**PROBLEM REQUIREMENTS**:
Retype every entry below without any change.

╭─ SOURCE DATA

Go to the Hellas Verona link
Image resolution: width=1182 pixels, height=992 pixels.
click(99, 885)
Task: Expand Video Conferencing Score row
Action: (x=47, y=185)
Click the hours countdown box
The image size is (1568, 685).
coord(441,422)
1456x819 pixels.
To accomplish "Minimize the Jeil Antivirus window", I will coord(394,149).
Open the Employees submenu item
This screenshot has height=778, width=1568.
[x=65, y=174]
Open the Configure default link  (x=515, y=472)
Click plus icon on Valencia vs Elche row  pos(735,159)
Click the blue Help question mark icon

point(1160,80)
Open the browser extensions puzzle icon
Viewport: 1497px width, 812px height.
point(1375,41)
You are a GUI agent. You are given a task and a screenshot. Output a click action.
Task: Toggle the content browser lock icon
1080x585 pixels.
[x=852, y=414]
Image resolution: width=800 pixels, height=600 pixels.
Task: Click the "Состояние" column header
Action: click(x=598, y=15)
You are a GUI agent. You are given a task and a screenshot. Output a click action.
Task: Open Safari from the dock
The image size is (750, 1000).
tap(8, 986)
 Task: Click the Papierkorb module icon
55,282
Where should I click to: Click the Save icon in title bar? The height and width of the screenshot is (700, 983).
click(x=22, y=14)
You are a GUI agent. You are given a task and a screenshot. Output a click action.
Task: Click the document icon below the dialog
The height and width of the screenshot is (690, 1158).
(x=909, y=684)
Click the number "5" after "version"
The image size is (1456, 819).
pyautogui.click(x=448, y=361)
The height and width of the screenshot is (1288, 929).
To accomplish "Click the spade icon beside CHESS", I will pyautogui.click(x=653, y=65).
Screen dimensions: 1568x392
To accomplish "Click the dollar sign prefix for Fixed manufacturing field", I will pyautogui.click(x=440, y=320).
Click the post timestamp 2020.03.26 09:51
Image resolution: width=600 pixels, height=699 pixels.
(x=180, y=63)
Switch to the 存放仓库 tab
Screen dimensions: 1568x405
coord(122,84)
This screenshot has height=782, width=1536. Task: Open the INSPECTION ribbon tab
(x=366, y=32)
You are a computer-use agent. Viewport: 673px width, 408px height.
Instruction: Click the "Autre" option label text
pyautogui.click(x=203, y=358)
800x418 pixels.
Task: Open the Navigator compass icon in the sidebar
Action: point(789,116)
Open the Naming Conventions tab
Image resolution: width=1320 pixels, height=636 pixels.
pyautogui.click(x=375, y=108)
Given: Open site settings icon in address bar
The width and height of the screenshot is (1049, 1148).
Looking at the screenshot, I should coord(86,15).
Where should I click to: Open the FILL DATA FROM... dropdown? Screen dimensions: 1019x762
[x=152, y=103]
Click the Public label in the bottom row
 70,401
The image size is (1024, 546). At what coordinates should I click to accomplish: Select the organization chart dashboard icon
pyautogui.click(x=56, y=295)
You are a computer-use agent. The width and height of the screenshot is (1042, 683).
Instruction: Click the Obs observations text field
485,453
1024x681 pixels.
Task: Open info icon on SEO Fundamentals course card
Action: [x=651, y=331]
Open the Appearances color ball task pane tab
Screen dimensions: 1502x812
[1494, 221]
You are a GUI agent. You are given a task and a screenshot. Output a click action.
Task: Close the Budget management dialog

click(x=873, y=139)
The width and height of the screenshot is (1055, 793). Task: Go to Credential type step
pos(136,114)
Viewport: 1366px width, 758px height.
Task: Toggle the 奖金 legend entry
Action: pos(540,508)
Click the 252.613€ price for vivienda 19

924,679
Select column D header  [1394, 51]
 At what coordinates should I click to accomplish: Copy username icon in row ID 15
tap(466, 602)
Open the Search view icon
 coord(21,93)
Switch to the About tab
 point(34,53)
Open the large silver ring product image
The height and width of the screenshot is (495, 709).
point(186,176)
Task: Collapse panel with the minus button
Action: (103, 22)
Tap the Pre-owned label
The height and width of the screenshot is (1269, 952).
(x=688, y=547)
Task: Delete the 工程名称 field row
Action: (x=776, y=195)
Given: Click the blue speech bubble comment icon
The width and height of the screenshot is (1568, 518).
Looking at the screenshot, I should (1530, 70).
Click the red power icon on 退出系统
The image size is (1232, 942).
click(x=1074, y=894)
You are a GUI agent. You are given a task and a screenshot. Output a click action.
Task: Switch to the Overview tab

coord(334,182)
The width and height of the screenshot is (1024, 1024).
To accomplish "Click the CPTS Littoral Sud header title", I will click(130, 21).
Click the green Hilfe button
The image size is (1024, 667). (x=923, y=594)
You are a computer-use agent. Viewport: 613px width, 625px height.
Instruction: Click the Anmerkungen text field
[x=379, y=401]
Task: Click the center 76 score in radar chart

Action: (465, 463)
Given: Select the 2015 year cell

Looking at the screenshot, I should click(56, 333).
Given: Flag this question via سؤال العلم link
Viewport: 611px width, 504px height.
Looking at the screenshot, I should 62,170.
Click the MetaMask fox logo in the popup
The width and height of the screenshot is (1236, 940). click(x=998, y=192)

╰─

**COMPLETED EXERCISE**:
Go to the Hellas Verona link
Image resolution: width=1182 pixels, height=992 pixels.
click(99, 885)
Task: Expand Video Conferencing Score row
Action: (x=47, y=185)
Click the hours countdown box
The image size is (1568, 685).
coord(441,422)
1456x819 pixels.
To accomplish "Minimize the Jeil Antivirus window", I will coord(394,149).
Open the Employees submenu item
This screenshot has height=778, width=1568.
[x=65, y=174]
Open the Configure default link  (x=515, y=472)
Click plus icon on Valencia vs Elche row  pos(735,159)
Click the blue Help question mark icon

point(1160,80)
Open the browser extensions puzzle icon
Viewport: 1497px width, 812px height.
point(1375,41)
You are a GUI agent. You are given a task and a screenshot. Output a click action.
Task: Toggle the content browser lock icon
1080x585 pixels.
[x=852, y=414]
Image resolution: width=800 pixels, height=600 pixels.
Task: Click the "Состояние" column header
Action: click(x=598, y=15)
You are a GUI agent. You are given a task and a screenshot. Output a click action.
Task: Open Safari from the dock
The image size is (750, 1000).
tap(8, 986)
 Task: Click the Papierkorb module icon
55,282
Where should I click to: Click the Save icon in title bar? The height and width of the screenshot is (700, 983).
click(x=22, y=14)
You are a GUI agent. You are given a task and a screenshot. Output a click action.
Task: Click the document icon below the dialog
The height and width of the screenshot is (690, 1158).
(x=909, y=684)
Click the number "5" after "version"
The image size is (1456, 819).
pyautogui.click(x=448, y=361)
The height and width of the screenshot is (1288, 929).
To accomplish "Click the spade icon beside CHESS", I will pyautogui.click(x=653, y=65).
Screen dimensions: 1568x392
To accomplish "Click the dollar sign prefix for Fixed manufacturing field", I will pyautogui.click(x=440, y=320).
Click the post timestamp 2020.03.26 09:51
Image resolution: width=600 pixels, height=699 pixels.
(x=180, y=63)
Switch to the 存放仓库 tab
Screen dimensions: 1568x405
coord(122,84)
This screenshot has height=782, width=1536. Task: Open the INSPECTION ribbon tab
(x=366, y=32)
You are a computer-use agent. Viewport: 673px width, 408px height.
Instruction: Click the "Autre" option label text
pyautogui.click(x=203, y=358)
800x418 pixels.
Task: Open the Navigator compass icon in the sidebar
Action: point(789,116)
Open the Naming Conventions tab
Image resolution: width=1320 pixels, height=636 pixels.
pyautogui.click(x=375, y=108)
Given: Open site settings icon in address bar
The width and height of the screenshot is (1049, 1148).
Looking at the screenshot, I should coord(86,15).
Where should I click to: Open the FILL DATA FROM... dropdown? Screen dimensions: 1019x762
[x=152, y=103]
Click the Public label in the bottom row
 70,401
The image size is (1024, 546). At what coordinates should I click to accomplish: Select the organization chart dashboard icon
pyautogui.click(x=56, y=295)
You are a computer-use agent. The width and height of the screenshot is (1042, 683).
Instruction: Click the Obs observations text field
485,453
1024x681 pixels.
Task: Open info icon on SEO Fundamentals course card
Action: [x=651, y=331]
Open the Appearances color ball task pane tab
Screen dimensions: 1502x812
[1494, 221]
You are a GUI agent. You are given a task and a screenshot. Output a click action.
Task: Close the Budget management dialog

click(x=873, y=139)
The width and height of the screenshot is (1055, 793). Task: Go to Credential type step
pos(136,114)
Viewport: 1366px width, 758px height.
Task: Toggle the 奖金 legend entry
Action: pos(540,508)
Click the 252.613€ price for vivienda 19

924,679
Select column D header  [1394, 51]
 At what coordinates should I click to accomplish: Copy username icon in row ID 15
tap(466, 602)
Open the Search view icon
 coord(21,93)
Switch to the About tab
 point(34,53)
Open the large silver ring product image
The height and width of the screenshot is (495, 709).
point(186,176)
Task: Collapse panel with the minus button
Action: (103, 22)
Tap the Pre-owned label
The height and width of the screenshot is (1269, 952).
(x=688, y=547)
Task: Delete the 工程名称 field row
Action: (x=776, y=195)
Given: Click the blue speech bubble comment icon
The width and height of the screenshot is (1568, 518).
Looking at the screenshot, I should (1530, 70).
Click the red power icon on 退出系统
The image size is (1232, 942).
click(x=1074, y=894)
You are a GUI agent. You are given a task and a screenshot. Output a click action.
Task: Switch to the Overview tab

coord(334,182)
The width and height of the screenshot is (1024, 1024).
To accomplish "Click the CPTS Littoral Sud header title", I will click(130, 21).
Click the green Hilfe button
The image size is (1024, 667). (x=923, y=594)
You are a computer-use agent. Viewport: 613px width, 625px height.
Instruction: Click the Anmerkungen text field
[x=379, y=401]
Task: Click the center 76 score in radar chart

Action: (465, 463)
Given: Select the 2015 year cell

Looking at the screenshot, I should click(56, 333).
Given: Flag this question via سؤال العلم link
Viewport: 611px width, 504px height.
Looking at the screenshot, I should 62,170.
Click the MetaMask fox logo in the popup
The width and height of the screenshot is (1236, 940). click(x=998, y=192)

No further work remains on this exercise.